▸ What you are asked to do:
No pictures, please. Copy exactly the lines from the one with "You are a computer-use" through the final line below.

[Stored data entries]
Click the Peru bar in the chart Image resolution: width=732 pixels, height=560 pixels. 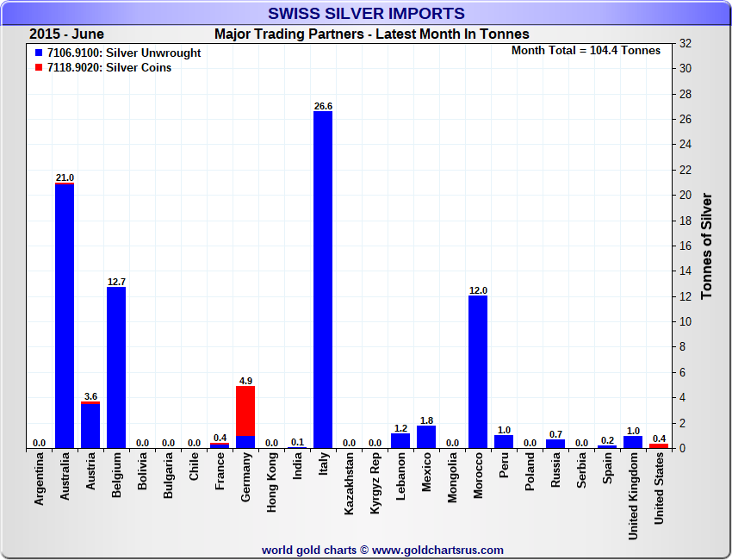504,442
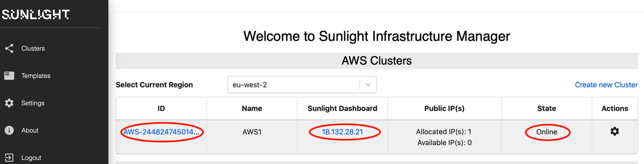Open the cluster ID link AWS-244824745014...
This screenshot has width=644, height=164.
[x=162, y=132]
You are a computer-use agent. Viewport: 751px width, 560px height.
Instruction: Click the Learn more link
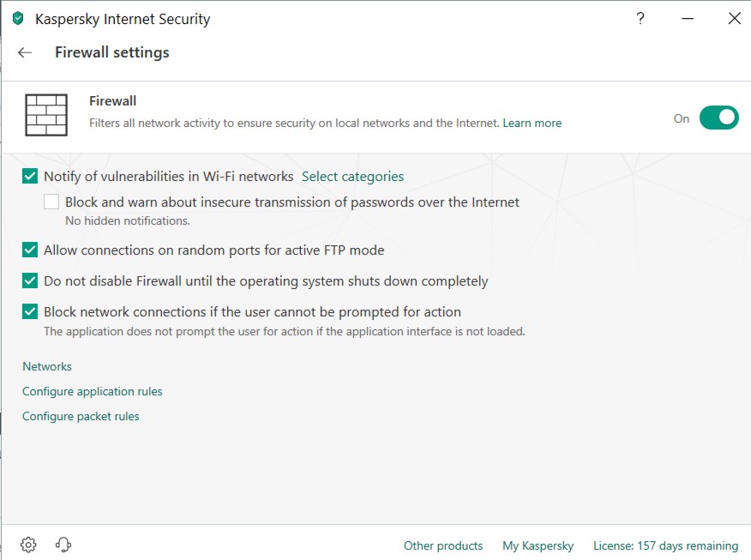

▸ Solution for this problem:
You are a computer-use agent. Viewport: 751px width, 560px height.
Instruction: Click the Learn more link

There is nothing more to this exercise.